(Record extracts):

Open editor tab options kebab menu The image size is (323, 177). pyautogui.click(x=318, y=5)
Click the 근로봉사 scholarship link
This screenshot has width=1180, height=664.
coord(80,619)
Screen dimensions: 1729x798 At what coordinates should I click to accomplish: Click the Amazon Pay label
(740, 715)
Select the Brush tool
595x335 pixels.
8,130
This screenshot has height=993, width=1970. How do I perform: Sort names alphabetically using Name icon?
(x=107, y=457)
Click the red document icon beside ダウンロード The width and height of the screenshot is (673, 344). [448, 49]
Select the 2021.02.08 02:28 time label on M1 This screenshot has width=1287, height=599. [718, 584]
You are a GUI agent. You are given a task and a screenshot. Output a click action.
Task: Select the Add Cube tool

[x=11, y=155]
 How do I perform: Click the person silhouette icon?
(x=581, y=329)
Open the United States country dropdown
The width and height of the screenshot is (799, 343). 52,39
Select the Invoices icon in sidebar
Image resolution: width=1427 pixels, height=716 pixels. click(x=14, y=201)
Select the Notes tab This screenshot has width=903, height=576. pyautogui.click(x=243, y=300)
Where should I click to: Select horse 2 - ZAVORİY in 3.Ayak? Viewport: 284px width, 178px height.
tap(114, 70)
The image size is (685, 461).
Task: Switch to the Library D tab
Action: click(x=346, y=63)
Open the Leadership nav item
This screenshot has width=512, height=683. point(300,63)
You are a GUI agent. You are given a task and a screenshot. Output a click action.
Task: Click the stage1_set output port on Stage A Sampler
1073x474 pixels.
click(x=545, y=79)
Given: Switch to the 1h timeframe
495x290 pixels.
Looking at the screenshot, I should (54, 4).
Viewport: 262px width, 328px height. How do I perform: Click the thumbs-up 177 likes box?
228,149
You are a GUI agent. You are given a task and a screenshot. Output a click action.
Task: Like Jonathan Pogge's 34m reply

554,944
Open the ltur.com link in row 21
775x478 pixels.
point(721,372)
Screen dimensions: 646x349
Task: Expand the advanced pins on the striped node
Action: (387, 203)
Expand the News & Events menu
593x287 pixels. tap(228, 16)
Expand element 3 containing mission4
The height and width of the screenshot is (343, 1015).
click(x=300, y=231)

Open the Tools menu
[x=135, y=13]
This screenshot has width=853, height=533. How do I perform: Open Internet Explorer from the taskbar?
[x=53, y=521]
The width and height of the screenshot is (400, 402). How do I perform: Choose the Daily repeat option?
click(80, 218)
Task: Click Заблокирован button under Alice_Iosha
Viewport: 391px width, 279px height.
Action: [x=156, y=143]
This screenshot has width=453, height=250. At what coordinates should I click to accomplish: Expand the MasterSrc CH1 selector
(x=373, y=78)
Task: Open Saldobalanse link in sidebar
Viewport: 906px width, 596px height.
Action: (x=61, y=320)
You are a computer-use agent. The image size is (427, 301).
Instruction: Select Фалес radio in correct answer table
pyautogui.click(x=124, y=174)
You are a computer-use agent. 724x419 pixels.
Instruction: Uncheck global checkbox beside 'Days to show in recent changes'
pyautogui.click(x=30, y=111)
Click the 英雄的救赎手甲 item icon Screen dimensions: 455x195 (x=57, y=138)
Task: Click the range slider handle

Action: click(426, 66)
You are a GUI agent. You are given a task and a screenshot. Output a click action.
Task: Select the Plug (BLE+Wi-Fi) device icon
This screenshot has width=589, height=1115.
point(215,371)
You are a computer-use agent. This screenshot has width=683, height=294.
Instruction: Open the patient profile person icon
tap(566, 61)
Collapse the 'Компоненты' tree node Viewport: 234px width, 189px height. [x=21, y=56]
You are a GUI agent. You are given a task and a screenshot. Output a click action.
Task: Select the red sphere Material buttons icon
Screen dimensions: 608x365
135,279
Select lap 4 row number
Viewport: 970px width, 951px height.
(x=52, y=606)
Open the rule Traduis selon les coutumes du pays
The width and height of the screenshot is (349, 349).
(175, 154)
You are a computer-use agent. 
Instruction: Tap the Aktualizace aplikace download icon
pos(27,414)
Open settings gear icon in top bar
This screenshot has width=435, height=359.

(Task to complete): Beginning at the opening line of the data, transcribe each line exactly until you reach the line with "Click the red", which you also include, and go no further.

(Result of the task):
Open editor tab options kebab menu The image size is (323, 177). pyautogui.click(x=318, y=5)
Click the 근로봉사 scholarship link
This screenshot has width=1180, height=664.
coord(80,619)
Screen dimensions: 1729x798 At what coordinates should I click to accomplish: Click the Amazon Pay label
(740, 715)
Select the Brush tool
595x335 pixels.
8,130
This screenshot has height=993, width=1970. How do I perform: Sort names alphabetically using Name icon?
(x=107, y=457)
Click the red document icon beside ダウンロード The width and height of the screenshot is (673, 344). [448, 49]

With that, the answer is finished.